When it comes to getting a home sold, it’s vital that you price it properly. Common home pricing mistakes can kill a listing faster than just about anything else. When you take on a new listing, the last thing you want to do is make a common pricing mistake.
One of the best ways to avoid making a home pricing mistake is to become aware of the common mistakes. Let’s look at some of the common home pricing mistakes you should avoid.
7 Common Home Pricing Mistakes to Make Sure You Avoid
1. Setting the Price Too High
A price too high for a home listing will drive away potential buyers. This can cause the property to sit on the market for far too long, which makes it look like there is a problem with the property.
Making this common home pricing mistake can make it rather difficult to sell the home. You want to make sure the price is just right, not too high.
2. Setting the Price Too Low
Just as too high of a price can drive away buyers, so can too low of a price, but for a different reason. If the deal seems too good to be true, buyers will likely assume something is wrong with the home.
Make sure you use comps to price the home properly. Too low of a price can certainly cause issues.
3. Using a Tax Assessment to Determine the Listing Price
You don’t want to use the tax assessment to set the price for a home listing. Most tax assessments are not based on the value of the property, exactly. The assessed value and the fair market value are not the same things.
If you choose to use the assessed value, you will likely price the home too high or too low. Market value is far more important and you want to avoid this pricing mistake.
4. Using a “9” at the End of the Price
It used to be common for the price to end with a 9. Grocery stores and retail stores have used this strategy in the past, but it has changed. With the online world and the way searches work, you don’t want to price the home with a 9 at the end, such as $299,999.
If you make this mistake, you will miss out on all the searchers starting their search at $300,000. It’s best to advise sellers to use specific pricing to help capture more online searchers.
5. Comparing Home to Neighbor’s Homes
While comparable properties can certainly be used to properly price a home listing, not all homes are the same in the same neighborhood. You cannot just assume because a home down the road sold for a specific price that your client’s home will go for that price or higher.

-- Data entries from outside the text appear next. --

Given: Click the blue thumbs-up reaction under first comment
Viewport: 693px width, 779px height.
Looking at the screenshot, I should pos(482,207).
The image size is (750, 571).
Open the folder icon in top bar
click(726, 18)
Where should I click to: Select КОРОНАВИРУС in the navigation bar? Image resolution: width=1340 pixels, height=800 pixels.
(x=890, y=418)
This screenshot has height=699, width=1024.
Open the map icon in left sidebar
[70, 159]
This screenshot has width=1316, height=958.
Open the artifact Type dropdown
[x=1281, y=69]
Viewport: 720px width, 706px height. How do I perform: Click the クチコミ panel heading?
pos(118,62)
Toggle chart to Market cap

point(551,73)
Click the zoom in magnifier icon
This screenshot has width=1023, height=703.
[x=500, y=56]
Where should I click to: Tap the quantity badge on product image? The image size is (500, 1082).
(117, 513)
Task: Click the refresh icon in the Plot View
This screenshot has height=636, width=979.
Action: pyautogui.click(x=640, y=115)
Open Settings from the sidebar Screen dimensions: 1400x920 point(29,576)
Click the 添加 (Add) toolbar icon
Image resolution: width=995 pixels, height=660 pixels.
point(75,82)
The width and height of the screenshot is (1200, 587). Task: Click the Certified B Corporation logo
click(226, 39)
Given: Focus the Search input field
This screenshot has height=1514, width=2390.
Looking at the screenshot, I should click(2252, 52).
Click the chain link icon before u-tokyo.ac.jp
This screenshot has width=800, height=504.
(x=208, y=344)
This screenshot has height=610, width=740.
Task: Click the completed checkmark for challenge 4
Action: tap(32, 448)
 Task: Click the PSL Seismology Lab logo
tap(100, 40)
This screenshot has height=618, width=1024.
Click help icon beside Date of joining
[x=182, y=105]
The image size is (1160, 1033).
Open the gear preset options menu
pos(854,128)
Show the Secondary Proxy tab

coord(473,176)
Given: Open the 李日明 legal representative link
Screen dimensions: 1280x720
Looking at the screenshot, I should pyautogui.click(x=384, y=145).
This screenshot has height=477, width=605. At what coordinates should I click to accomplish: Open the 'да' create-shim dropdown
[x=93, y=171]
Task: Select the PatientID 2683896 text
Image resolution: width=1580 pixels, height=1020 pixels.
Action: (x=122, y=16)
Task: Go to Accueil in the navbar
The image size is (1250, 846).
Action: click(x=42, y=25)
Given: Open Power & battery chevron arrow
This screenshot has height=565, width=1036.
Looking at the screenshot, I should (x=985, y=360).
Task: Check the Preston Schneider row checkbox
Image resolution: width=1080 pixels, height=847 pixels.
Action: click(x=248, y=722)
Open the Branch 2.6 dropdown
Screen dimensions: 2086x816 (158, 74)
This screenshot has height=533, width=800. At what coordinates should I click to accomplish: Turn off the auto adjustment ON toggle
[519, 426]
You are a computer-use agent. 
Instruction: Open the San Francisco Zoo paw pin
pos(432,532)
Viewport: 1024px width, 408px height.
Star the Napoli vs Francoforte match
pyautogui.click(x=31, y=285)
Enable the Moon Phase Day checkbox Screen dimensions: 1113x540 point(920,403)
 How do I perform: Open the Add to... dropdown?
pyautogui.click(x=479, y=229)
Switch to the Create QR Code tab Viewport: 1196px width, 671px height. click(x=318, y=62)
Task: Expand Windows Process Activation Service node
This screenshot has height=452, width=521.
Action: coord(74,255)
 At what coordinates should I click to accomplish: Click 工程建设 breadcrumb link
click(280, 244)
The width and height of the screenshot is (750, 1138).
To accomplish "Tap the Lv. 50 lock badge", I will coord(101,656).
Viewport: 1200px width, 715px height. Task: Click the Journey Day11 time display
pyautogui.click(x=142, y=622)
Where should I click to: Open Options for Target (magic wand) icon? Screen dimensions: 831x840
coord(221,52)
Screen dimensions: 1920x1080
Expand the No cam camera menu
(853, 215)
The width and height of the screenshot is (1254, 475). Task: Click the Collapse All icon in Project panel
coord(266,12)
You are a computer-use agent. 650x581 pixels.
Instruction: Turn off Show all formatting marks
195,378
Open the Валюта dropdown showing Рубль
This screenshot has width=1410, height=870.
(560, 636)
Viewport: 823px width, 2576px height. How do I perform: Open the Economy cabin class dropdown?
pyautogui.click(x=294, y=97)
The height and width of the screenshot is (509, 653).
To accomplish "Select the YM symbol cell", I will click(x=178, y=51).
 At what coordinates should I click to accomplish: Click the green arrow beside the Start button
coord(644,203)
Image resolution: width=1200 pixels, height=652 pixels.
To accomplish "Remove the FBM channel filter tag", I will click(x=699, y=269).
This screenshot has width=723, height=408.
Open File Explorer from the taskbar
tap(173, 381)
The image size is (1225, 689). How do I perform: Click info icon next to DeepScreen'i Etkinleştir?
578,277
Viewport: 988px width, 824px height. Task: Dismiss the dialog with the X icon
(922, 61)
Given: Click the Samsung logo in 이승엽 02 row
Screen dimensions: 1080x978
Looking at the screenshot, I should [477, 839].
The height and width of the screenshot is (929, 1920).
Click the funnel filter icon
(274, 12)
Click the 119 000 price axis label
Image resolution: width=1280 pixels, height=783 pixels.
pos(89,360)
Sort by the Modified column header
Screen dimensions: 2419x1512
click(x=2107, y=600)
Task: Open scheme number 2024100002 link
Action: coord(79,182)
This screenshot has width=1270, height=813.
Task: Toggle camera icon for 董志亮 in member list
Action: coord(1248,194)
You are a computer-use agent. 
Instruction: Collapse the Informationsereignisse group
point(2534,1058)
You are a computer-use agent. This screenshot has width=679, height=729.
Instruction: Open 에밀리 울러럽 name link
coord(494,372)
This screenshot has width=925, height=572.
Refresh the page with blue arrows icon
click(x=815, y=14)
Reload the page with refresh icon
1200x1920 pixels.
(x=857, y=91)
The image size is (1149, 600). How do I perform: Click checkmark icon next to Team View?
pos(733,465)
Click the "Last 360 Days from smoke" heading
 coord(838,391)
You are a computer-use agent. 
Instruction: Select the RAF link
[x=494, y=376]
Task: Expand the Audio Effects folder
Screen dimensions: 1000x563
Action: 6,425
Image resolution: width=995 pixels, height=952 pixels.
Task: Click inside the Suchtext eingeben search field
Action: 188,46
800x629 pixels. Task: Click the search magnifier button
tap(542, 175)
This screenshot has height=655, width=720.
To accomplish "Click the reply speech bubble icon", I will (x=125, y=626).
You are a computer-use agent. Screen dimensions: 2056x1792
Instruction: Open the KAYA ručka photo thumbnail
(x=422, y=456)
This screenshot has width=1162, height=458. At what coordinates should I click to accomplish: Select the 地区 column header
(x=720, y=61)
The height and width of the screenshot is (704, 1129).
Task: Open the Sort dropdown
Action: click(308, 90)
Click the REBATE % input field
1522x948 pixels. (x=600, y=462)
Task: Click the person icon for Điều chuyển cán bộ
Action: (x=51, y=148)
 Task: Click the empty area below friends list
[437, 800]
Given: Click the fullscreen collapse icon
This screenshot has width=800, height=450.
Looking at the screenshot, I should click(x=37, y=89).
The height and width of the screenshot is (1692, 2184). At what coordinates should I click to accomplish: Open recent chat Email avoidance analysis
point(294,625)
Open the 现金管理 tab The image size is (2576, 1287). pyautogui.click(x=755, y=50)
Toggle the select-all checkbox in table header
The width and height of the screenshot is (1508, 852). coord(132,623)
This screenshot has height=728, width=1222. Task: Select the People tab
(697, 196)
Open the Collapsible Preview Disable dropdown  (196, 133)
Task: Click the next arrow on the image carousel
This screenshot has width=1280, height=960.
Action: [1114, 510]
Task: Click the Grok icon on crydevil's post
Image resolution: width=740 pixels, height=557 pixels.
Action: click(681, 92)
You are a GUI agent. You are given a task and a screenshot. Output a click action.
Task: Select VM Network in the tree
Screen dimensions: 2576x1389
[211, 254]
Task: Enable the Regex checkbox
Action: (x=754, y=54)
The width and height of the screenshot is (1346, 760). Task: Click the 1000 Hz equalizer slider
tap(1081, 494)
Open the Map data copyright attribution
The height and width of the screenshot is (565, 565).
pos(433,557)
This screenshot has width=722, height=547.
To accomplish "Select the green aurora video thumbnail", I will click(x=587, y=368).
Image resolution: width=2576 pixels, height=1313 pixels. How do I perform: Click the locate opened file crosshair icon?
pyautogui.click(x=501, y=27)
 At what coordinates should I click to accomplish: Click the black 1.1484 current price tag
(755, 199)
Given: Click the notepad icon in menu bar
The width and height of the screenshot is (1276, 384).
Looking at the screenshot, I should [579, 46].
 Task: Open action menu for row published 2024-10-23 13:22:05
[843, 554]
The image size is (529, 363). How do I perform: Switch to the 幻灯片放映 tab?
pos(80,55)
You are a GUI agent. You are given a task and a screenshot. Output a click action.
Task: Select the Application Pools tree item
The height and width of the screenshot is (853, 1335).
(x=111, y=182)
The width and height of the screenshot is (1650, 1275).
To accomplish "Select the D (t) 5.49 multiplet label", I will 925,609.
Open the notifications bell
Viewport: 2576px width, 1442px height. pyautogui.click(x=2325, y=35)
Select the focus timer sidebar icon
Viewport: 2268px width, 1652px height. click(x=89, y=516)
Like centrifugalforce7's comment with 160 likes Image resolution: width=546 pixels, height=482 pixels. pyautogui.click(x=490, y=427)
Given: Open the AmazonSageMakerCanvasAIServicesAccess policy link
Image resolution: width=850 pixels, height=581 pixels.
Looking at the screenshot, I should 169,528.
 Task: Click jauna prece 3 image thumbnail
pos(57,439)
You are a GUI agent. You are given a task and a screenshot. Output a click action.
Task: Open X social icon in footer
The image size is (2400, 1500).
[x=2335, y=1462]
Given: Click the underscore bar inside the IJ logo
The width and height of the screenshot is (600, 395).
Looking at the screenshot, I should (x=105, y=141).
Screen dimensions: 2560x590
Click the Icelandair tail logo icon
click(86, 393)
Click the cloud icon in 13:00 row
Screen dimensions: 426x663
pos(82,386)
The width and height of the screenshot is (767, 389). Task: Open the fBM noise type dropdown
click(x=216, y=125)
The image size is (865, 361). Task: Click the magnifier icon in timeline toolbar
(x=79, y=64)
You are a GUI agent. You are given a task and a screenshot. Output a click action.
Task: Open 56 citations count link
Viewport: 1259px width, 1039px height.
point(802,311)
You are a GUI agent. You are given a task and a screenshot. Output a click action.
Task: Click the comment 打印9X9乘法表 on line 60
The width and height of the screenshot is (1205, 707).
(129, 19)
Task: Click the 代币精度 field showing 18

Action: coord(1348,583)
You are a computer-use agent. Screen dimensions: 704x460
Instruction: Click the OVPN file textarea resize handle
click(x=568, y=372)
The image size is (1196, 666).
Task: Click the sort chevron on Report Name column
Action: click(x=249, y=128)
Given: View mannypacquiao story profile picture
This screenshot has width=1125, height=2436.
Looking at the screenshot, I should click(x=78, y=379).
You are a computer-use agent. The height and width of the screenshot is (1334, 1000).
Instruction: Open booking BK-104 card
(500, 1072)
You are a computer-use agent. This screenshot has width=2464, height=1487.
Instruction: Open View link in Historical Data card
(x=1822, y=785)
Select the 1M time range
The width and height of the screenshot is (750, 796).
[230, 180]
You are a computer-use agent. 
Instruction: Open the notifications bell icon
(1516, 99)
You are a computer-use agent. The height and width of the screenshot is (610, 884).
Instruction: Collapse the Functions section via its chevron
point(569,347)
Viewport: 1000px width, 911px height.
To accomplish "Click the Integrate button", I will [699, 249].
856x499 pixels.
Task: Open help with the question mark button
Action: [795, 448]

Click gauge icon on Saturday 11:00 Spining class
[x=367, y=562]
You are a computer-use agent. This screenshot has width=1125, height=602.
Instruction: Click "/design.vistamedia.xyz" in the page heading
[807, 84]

Homes can be located next to each other and have a different fair market value. When pulling comparable properties, you have to compare apples to apples and make small adjustments for the small differences. A comprehensive comparative market analysis is the best way to determine an accurate fair market value price when listing a home.
6. Adjusting the Price Based on Improvements
While making improvements to a home before listing it can help boost the value, you cannot boost the price based on how much the improvement cost. Some home improvements will provide a higher ROI than others, but very few will provide a 100% ROI immediately after the improvement.
7. Using Online Estimates for Pricing
Online home price estimates are no more than a guesstimate of the property value. While they can be helpful, in some ways, they are not the best choice for pricing a home listing. The true market value has to be supported by comparable properties.
Avoid using online estimates as a way to price home listings. This is a mistake a real estate agent should never make.
A Few Home Listing Price Factors to Consider
While these common home pricing mistakes should be avoided, there are a few things you should pay close attention to when pricing a home. Certain things need to be considered, even as you do a comparative market analysis. Some of the common things to look for include:
- Plumbing and electrical updates
- Building permits for completed remodeling
- Updated kitchens and bathrooms
- Legal home improvements and alterations
- Lot size and location in the neighborhood
- Traffic volume going past the home
- Local school system ratings
These factors can have an impact on how high the price can go for a property. If remodeling was done, but it wasn’t legal or permitted, you might not be able to count it in the price. Make sure to consider these factors so pricing mistakes can be avoided with your listings.
When a home is properly priced, it can sell faster and for a higher price. A good listing price will garner attention from buyers and a bidding war might happen.